» DATA
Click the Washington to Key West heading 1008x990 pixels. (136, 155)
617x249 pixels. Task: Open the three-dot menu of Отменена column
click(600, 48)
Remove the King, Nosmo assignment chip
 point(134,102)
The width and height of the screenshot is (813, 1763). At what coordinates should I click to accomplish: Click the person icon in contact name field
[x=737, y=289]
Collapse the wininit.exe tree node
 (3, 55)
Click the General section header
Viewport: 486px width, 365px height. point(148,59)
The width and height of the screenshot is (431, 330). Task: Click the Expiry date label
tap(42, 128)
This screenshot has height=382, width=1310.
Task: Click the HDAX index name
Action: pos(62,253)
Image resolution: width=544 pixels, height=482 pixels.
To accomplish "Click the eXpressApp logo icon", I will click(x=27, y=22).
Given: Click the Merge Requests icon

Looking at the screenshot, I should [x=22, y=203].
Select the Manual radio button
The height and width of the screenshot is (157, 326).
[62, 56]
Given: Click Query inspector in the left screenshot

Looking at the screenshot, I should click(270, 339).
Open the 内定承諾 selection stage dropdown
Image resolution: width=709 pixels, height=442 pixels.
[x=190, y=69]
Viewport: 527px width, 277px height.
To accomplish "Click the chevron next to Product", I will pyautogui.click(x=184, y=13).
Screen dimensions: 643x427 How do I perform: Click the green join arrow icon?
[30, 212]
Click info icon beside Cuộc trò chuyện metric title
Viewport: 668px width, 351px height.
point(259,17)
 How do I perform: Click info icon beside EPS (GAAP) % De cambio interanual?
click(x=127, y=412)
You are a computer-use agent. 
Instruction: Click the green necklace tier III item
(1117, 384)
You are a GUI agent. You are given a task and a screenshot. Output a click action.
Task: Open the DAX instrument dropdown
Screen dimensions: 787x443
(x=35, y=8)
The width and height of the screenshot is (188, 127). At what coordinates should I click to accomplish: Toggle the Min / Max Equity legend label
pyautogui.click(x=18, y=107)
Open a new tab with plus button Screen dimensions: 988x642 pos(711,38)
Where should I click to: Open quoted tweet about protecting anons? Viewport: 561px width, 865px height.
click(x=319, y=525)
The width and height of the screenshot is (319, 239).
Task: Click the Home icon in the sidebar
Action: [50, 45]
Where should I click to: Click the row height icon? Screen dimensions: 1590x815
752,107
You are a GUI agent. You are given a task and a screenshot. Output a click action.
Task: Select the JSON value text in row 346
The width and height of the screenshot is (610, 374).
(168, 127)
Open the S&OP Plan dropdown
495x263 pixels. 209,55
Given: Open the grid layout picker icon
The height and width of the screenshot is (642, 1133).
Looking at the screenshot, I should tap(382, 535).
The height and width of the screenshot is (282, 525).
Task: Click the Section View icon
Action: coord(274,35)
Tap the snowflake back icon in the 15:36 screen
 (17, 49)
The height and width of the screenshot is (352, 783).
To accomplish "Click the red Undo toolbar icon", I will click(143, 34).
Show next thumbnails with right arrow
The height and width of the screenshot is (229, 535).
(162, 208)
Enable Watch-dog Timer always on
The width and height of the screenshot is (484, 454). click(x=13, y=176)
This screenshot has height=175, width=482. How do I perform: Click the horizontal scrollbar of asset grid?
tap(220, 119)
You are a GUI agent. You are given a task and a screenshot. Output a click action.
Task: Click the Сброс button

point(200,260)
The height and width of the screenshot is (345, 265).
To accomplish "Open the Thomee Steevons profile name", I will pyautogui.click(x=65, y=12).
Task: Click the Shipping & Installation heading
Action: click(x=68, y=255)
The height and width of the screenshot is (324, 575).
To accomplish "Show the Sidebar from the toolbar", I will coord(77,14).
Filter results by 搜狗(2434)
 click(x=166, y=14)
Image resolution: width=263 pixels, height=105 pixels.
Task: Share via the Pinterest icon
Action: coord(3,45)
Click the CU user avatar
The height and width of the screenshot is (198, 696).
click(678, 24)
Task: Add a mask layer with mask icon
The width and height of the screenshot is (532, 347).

» WORK ITEM
Nothing in the entries above should differ when you return them in full.

» RESULT BELOW
Click the Washington to Key West heading 1008x990 pixels. (136, 155)
617x249 pixels. Task: Open the three-dot menu of Отменена column
click(600, 48)
Remove the King, Nosmo assignment chip
 point(134,102)
The width and height of the screenshot is (813, 1763). At what coordinates should I click to accomplish: Click the person icon in contact name field
[x=737, y=289]
Collapse the wininit.exe tree node
 (3, 55)
Click the General section header
Viewport: 486px width, 365px height. point(148,59)
The width and height of the screenshot is (431, 330). Task: Click the Expiry date label
tap(42, 128)
This screenshot has height=382, width=1310.
Task: Click the HDAX index name
Action: pos(62,253)
Image resolution: width=544 pixels, height=482 pixels.
To accomplish "Click the eXpressApp logo icon", I will click(x=27, y=22).
Given: Click the Merge Requests icon

Looking at the screenshot, I should [x=22, y=203].
Select the Manual radio button
The height and width of the screenshot is (157, 326).
[62, 56]
Given: Click Query inspector in the left screenshot

Looking at the screenshot, I should click(270, 339).
Open the 内定承諾 selection stage dropdown
Image resolution: width=709 pixels, height=442 pixels.
[x=190, y=69]
Viewport: 527px width, 277px height.
To accomplish "Click the chevron next to Product", I will pyautogui.click(x=184, y=13).
Screen dimensions: 643x427 How do I perform: Click the green join arrow icon?
[30, 212]
Click info icon beside Cuộc trò chuyện metric title
Viewport: 668px width, 351px height.
point(259,17)
 How do I perform: Click info icon beside EPS (GAAP) % De cambio interanual?
click(x=127, y=412)
You are a computer-use agent. 
Instruction: Click the green necklace tier III item
(1117, 384)
You are a GUI agent. You are given a task and a screenshot. Output a click action.
Task: Open the DAX instrument dropdown
Screen dimensions: 787x443
(x=35, y=8)
The width and height of the screenshot is (188, 127). At what coordinates should I click to accomplish: Toggle the Min / Max Equity legend label
pyautogui.click(x=18, y=107)
Open a new tab with plus button Screen dimensions: 988x642 pos(711,38)
Where should I click to: Open quoted tweet about protecting anons? Viewport: 561px width, 865px height.
click(x=319, y=525)
The width and height of the screenshot is (319, 239).
Task: Click the Home icon in the sidebar
Action: [50, 45]
Where should I click to: Click the row height icon? Screen dimensions: 1590x815
752,107
You are a GUI agent. You are given a task and a screenshot. Output a click action.
Task: Select the JSON value text in row 346
The width and height of the screenshot is (610, 374).
(168, 127)
Open the S&OP Plan dropdown
495x263 pixels. 209,55
Given: Open the grid layout picker icon
The height and width of the screenshot is (642, 1133).
Looking at the screenshot, I should tap(382, 535).
The height and width of the screenshot is (282, 525).
Task: Click the Section View icon
Action: coord(274,35)
Tap the snowflake back icon in the 15:36 screen
 (17, 49)
The height and width of the screenshot is (352, 783).
To accomplish "Click the red Undo toolbar icon", I will click(143, 34).
Show next thumbnails with right arrow
The height and width of the screenshot is (229, 535).
(162, 208)
Enable Watch-dog Timer always on
The width and height of the screenshot is (484, 454). click(x=13, y=176)
This screenshot has height=175, width=482. How do I perform: Click the horizontal scrollbar of asset grid?
tap(220, 119)
You are a GUI agent. You are given a task and a screenshot. Output a click action.
Task: Click the Сброс button

point(200,260)
The height and width of the screenshot is (345, 265).
To accomplish "Open the Thomee Steevons profile name", I will pyautogui.click(x=65, y=12).
Task: Click the Shipping & Installation heading
Action: click(x=68, y=255)
The height and width of the screenshot is (324, 575).
To accomplish "Show the Sidebar from the toolbar", I will coord(77,14).
Filter results by 搜狗(2434)
 click(x=166, y=14)
Image resolution: width=263 pixels, height=105 pixels.
Task: Share via the Pinterest icon
Action: coord(3,45)
Click the CU user avatar
The height and width of the screenshot is (198, 696).
click(678, 24)
Task: Add a mask layer with mask icon
The width and height of the screenshot is (532, 347).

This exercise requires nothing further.